• _Given exercise_
Please answer from the conversation excerpt below: what two approaches does Branko Milanovic name in his summary?

• _Supplied text_
****

Now, then, the question becomes: If we really don't do anything about that, you would be automatically translating that increase in the capital share into greater inequality in interpersonal income distribution simply because capital is very heavily concentrated. Again, that's something that we know empirically: concentration of capital is much greater, obviously, than the concentration of income or consumption or anything else. You essentially have a direct transmission from higher capital share into higher inequality among us as individuals. Then my argument was that we should then—this is really sort of a bad word, but I cannot come up with a better one—because when I say "equalizing capital ownership", it seems that I would like everybody to have the same ownership. That's kind of an extreme. "Deconcentration" simply means having less of a concentration then we have currently

That's the idea. It is not in contradiction with Piketty. To some extent I think it's complementary. If you look at his point of view, that idea of taxing capital is precisely the result of his view that the capital share will become more and more important, and the way to stop the transmission into higher inequality is to tax capital back.

Heather Boushey: In other words, to tax wealth, which, of course, is much more difficult if you have so much wealth hidden abroad.

Branko Milanovic: If I can just summarize, one way is actually you just tax wealth. The other way is you make wealth more broadly shared. So there are really these two different approaches.

****

• _Provided data_
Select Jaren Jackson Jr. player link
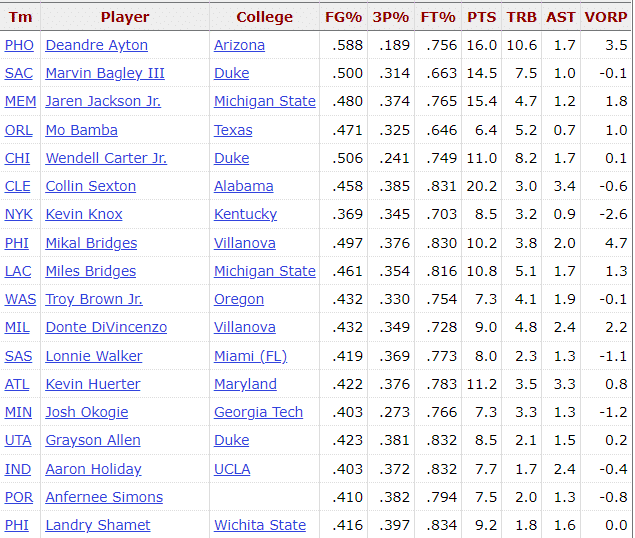Image resolution: width=635 pixels, height=538 pixels. pyautogui.click(x=103, y=101)
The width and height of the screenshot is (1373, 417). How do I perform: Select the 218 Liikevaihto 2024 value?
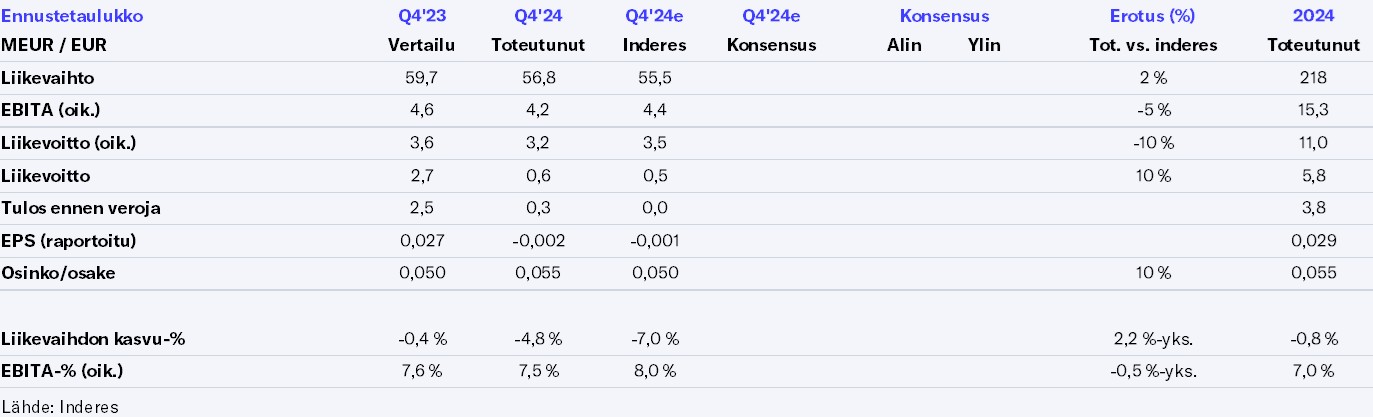click(x=1313, y=78)
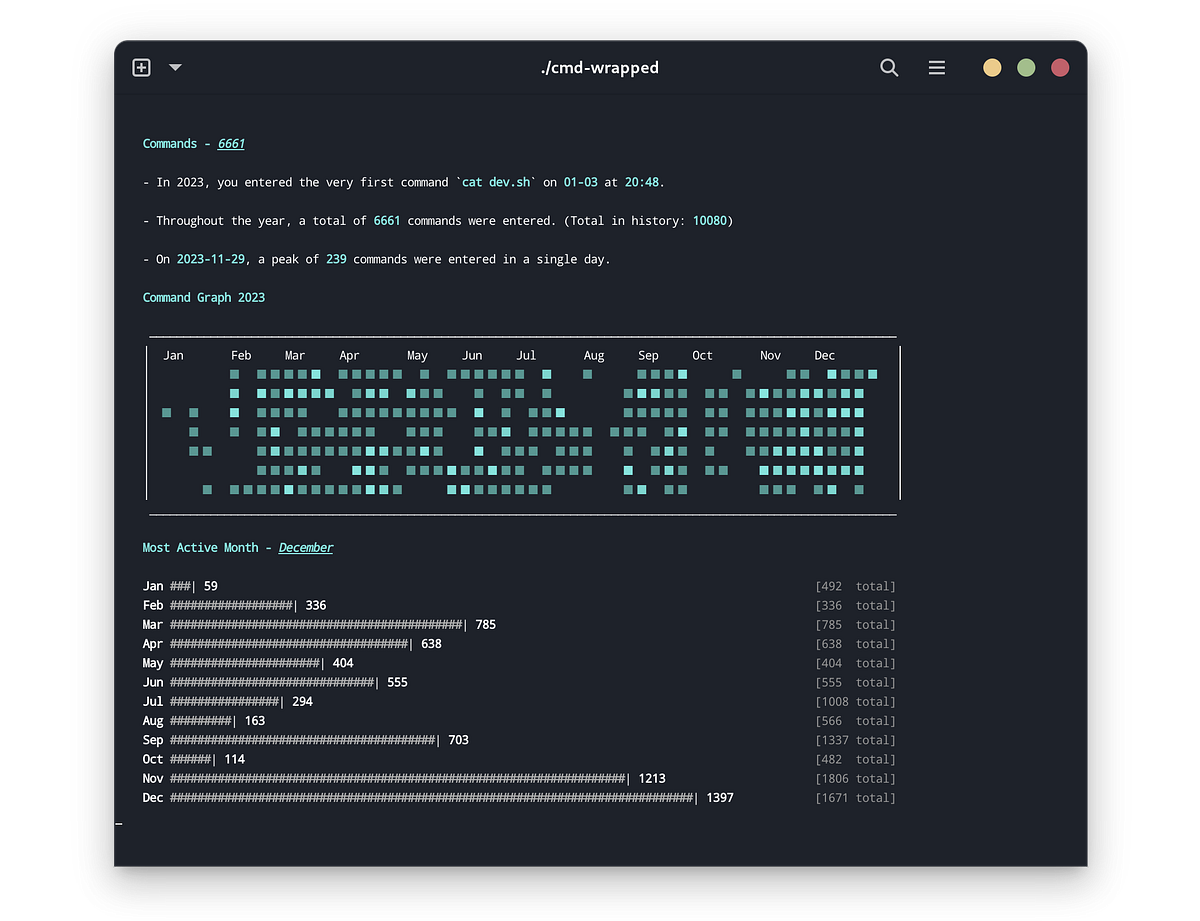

****

• _Response to the task_
Taxing wealth, or making wealth more broadly shared.